• [Requirement] Look through the listing and locate every line containing the word "entry"; copy those lines.
■ ■ ■
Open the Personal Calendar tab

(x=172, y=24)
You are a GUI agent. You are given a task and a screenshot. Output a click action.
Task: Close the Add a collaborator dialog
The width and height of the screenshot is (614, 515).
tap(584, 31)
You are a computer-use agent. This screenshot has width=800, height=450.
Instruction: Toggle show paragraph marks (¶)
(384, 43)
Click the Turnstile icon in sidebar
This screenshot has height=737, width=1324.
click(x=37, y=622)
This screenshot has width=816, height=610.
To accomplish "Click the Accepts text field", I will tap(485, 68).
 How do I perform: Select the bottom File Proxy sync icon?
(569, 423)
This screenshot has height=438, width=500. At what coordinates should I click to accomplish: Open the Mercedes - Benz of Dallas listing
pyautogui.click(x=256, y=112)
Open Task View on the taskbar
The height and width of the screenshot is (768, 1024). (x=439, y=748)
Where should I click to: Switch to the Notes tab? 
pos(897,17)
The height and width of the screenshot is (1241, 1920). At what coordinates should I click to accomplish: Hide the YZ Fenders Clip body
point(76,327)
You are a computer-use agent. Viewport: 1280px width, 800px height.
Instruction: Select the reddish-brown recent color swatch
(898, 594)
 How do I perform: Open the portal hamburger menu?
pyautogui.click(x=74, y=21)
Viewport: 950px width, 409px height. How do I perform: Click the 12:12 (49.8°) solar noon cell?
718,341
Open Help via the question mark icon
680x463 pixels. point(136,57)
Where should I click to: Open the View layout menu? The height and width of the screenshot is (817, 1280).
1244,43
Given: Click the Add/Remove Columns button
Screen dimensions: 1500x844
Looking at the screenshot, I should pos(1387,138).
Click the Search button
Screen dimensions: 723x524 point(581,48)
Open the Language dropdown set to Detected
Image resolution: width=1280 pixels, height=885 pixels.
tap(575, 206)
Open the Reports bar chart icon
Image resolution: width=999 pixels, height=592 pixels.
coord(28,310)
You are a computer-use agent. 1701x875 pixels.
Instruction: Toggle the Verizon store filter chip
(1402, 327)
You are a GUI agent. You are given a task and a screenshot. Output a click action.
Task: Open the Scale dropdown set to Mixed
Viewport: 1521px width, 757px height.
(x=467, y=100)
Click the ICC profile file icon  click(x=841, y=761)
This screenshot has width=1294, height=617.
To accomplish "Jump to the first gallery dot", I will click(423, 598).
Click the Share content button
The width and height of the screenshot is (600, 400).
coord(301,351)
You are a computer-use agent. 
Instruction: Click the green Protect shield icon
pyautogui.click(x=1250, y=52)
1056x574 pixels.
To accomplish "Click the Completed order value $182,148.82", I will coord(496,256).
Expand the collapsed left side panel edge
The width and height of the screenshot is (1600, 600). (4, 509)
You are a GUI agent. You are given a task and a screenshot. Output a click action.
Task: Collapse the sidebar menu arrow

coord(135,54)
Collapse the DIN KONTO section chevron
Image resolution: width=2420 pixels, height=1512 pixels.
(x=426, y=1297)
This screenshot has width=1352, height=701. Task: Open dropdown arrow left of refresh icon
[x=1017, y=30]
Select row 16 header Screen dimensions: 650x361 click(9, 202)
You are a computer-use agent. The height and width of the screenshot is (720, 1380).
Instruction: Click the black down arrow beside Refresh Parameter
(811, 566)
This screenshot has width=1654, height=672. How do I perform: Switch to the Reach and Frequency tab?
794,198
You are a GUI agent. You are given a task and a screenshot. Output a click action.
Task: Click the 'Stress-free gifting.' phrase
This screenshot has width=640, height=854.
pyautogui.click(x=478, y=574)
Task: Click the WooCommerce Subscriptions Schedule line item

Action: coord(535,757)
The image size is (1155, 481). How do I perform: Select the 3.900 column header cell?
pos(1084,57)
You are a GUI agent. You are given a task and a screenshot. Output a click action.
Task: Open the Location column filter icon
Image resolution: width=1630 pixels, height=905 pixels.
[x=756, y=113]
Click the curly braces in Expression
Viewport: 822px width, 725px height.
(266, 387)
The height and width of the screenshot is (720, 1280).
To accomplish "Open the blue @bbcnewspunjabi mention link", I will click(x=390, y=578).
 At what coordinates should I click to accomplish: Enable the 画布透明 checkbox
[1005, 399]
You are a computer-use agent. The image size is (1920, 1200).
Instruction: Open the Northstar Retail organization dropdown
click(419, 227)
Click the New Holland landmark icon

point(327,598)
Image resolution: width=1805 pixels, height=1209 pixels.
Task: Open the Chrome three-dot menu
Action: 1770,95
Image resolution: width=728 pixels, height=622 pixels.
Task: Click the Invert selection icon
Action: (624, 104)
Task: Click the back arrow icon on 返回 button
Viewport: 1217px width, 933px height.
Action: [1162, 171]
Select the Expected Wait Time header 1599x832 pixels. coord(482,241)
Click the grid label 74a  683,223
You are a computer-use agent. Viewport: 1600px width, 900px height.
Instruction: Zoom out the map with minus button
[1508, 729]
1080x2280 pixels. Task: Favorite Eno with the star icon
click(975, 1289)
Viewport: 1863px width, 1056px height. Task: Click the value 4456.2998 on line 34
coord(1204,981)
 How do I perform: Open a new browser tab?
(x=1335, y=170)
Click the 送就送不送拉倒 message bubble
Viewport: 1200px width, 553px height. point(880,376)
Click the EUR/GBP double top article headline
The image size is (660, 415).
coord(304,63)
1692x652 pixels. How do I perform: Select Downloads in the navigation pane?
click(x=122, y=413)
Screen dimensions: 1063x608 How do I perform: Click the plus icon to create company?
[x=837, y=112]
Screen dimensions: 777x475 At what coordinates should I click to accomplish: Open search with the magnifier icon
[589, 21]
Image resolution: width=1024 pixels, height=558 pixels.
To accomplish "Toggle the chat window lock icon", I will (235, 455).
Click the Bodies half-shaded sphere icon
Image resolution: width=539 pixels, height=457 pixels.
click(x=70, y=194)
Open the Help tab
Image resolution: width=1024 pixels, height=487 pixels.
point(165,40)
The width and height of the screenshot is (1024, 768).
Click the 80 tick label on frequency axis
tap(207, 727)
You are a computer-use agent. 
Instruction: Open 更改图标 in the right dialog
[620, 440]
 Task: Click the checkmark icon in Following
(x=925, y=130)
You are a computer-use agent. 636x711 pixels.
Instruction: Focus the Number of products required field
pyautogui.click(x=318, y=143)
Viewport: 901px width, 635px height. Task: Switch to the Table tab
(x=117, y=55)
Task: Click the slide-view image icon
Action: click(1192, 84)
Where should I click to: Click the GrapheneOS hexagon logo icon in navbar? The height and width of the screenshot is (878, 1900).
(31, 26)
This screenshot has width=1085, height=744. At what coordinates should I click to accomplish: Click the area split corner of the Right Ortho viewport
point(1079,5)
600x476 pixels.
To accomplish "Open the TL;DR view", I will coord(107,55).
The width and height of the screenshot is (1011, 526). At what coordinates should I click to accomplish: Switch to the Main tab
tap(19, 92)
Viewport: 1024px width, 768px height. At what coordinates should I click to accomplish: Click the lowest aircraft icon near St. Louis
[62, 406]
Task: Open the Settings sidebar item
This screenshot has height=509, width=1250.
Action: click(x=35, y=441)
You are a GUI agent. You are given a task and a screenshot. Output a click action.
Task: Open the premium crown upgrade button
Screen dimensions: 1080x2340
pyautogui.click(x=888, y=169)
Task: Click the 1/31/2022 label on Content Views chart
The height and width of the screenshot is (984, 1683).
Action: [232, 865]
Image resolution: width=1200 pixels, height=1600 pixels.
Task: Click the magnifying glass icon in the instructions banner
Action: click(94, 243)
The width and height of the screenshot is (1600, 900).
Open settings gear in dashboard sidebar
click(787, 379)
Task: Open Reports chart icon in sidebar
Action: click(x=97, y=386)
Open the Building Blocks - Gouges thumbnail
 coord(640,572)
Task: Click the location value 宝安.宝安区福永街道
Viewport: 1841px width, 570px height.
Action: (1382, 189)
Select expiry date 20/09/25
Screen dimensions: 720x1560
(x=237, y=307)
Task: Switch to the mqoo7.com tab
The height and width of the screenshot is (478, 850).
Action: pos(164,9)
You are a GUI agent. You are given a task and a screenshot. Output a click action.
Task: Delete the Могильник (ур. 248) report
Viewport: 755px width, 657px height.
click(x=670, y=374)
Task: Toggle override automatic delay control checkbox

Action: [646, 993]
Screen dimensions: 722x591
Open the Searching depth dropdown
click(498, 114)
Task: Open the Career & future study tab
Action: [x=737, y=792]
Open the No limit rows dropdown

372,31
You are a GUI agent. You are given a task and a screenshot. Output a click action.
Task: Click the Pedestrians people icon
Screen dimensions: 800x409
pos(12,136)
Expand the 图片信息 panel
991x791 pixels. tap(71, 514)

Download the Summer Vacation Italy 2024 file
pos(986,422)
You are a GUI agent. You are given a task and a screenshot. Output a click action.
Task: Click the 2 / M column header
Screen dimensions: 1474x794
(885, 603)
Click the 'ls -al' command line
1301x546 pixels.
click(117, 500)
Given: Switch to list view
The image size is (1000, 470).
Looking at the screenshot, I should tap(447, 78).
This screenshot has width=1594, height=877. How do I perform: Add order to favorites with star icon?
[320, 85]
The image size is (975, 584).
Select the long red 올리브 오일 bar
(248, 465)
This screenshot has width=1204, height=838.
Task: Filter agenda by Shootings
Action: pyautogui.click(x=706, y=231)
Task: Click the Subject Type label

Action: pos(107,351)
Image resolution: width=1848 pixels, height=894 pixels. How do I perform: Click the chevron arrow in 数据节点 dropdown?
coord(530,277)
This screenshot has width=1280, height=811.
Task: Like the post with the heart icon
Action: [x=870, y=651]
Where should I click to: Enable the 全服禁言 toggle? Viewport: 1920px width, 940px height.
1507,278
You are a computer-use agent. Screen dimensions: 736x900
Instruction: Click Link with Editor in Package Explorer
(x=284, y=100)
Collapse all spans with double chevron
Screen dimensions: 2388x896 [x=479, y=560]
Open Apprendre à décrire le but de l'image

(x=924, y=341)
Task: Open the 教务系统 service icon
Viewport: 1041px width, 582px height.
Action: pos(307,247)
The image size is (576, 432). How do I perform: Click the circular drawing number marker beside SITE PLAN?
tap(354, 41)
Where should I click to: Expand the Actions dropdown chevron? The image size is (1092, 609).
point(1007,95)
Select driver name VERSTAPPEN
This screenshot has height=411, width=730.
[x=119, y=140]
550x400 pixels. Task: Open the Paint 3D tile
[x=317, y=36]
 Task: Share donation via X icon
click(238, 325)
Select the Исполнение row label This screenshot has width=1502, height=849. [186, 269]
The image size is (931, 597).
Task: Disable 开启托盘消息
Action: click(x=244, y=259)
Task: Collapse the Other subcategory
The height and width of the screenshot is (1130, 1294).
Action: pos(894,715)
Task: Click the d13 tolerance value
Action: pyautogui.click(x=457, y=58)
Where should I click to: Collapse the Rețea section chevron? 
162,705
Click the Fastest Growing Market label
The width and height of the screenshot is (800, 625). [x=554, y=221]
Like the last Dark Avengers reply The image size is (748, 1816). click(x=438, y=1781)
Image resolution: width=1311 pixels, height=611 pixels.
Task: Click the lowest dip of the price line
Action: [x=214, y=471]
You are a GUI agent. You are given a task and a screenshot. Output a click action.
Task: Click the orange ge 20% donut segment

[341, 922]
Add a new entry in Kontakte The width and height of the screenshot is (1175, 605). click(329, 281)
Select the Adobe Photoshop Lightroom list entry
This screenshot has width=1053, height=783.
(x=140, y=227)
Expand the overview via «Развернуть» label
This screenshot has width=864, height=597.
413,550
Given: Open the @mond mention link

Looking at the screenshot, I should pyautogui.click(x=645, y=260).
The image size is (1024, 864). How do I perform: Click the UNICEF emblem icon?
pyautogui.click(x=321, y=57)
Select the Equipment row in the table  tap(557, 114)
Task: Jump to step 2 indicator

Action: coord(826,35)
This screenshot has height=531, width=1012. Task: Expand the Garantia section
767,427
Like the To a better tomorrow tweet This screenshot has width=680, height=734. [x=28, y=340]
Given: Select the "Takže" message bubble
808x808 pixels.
■ ■ ■
• [Problem solution]
Add a new entry in Kontakte The width and height of the screenshot is (1175, 605). click(329, 281)
Select the Adobe Photoshop Lightroom list entry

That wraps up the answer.